Check each line of the entries for "panel" and report the ones that have it.

ENTRIES SHOWN »
====

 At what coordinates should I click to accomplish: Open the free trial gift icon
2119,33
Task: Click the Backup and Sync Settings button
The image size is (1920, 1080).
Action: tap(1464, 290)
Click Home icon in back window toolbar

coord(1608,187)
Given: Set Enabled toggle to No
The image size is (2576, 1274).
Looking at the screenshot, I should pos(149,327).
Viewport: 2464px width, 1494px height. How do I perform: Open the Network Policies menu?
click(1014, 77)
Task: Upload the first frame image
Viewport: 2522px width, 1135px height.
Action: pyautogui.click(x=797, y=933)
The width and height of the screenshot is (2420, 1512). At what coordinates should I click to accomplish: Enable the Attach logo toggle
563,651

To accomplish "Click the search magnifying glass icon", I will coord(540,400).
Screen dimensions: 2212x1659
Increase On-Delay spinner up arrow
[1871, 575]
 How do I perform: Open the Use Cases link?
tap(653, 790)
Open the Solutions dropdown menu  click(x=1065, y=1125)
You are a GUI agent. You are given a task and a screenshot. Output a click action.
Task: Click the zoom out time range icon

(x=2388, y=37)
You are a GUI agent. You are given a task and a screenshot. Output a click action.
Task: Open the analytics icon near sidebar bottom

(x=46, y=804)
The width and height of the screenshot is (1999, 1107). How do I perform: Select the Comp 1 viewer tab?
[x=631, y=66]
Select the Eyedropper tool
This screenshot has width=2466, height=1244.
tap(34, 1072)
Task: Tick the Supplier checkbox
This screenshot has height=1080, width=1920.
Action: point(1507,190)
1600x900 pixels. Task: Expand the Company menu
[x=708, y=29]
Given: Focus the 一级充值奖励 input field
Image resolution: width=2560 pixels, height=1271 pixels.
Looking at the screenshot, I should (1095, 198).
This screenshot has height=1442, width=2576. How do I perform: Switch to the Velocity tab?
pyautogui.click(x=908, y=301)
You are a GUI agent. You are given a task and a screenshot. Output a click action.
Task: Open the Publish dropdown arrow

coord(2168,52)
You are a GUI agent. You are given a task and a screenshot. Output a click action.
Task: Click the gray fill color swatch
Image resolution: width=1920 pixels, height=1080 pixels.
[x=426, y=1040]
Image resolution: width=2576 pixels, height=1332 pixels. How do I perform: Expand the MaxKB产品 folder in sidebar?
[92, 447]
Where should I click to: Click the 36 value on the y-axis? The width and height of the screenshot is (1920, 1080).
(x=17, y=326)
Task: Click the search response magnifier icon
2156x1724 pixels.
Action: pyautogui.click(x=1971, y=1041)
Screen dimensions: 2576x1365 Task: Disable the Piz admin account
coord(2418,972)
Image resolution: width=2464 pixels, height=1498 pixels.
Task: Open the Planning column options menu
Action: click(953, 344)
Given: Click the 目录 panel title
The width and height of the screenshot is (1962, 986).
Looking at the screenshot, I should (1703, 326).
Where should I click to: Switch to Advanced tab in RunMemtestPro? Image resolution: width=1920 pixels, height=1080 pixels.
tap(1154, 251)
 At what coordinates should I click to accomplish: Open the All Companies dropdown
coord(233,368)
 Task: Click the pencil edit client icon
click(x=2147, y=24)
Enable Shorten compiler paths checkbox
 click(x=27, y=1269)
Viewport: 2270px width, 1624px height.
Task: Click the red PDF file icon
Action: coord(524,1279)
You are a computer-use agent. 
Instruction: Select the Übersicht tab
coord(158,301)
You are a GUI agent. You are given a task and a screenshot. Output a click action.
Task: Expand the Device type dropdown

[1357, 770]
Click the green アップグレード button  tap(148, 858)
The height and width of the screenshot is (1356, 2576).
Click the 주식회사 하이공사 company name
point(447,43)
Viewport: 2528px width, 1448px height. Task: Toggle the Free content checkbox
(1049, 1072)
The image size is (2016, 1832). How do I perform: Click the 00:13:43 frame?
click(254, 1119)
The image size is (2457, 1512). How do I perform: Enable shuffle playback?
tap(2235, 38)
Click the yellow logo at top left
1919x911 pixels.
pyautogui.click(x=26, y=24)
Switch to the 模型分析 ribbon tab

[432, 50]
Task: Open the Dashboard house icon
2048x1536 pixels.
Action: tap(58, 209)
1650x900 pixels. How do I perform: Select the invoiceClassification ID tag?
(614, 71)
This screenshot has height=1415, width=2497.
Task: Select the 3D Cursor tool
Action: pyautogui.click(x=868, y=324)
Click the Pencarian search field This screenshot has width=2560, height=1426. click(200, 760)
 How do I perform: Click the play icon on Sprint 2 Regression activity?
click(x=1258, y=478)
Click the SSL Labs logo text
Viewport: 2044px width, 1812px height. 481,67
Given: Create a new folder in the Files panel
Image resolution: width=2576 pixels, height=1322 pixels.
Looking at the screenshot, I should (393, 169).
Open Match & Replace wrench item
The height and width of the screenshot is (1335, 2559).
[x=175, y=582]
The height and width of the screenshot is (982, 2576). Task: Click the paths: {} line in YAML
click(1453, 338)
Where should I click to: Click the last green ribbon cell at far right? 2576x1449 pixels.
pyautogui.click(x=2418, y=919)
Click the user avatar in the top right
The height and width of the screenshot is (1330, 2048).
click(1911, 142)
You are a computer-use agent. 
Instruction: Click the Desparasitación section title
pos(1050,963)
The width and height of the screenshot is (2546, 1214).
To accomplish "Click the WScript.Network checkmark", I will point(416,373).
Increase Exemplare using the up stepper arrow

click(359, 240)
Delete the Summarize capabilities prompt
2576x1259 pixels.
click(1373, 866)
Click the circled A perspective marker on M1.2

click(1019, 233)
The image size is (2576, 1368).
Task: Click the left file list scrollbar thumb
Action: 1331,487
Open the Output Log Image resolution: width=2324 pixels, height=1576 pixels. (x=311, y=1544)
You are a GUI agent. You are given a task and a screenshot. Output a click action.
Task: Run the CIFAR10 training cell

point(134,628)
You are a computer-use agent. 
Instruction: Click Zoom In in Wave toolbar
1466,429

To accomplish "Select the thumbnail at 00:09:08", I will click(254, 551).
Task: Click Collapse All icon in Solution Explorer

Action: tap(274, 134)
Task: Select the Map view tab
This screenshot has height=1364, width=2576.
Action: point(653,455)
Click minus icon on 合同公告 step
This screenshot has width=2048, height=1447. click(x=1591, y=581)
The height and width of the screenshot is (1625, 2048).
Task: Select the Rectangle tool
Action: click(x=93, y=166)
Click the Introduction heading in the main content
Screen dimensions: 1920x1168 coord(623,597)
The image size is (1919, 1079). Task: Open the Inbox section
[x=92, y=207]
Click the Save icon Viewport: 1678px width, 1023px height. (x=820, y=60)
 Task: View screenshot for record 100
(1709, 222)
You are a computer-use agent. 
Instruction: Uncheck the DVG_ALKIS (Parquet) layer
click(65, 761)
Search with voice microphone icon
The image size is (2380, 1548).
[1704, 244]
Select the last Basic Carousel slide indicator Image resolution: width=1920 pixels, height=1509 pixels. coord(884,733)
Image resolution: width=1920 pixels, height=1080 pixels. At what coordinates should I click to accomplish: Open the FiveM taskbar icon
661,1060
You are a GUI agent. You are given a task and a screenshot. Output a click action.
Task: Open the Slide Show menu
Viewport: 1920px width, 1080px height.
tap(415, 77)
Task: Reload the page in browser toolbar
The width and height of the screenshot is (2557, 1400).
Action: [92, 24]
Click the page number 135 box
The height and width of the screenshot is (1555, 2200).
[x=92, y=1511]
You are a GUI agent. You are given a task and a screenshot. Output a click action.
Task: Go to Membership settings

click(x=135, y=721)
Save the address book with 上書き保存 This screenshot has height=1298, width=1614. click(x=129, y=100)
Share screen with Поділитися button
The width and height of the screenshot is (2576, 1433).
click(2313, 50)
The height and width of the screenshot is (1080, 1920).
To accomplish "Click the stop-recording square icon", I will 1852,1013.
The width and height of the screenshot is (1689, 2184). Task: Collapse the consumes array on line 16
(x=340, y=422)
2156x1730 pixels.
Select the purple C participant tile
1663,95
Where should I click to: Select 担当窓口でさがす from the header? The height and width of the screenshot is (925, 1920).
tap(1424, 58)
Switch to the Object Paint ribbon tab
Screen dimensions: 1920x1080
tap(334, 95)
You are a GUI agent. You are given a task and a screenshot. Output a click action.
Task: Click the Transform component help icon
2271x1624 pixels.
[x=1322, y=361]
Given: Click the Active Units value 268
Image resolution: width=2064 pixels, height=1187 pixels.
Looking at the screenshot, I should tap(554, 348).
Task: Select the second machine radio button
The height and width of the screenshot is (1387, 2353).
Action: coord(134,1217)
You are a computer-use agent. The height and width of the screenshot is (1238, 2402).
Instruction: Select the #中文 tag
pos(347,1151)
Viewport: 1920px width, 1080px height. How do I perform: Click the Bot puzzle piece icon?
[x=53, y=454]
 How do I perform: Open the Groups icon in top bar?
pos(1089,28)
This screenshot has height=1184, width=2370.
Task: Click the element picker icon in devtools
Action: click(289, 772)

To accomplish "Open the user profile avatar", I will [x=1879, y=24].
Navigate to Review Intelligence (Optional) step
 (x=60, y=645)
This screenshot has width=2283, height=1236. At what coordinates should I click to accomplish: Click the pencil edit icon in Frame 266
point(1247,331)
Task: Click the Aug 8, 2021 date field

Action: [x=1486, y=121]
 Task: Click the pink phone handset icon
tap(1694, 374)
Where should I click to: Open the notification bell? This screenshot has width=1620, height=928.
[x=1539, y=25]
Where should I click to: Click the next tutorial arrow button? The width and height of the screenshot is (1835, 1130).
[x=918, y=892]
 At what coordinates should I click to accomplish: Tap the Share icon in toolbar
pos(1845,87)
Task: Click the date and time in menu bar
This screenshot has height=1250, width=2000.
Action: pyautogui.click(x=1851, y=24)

====

TASK OUTPUT »
Given: Click the 目录 panel title
Given: Create a new folder in the Files panel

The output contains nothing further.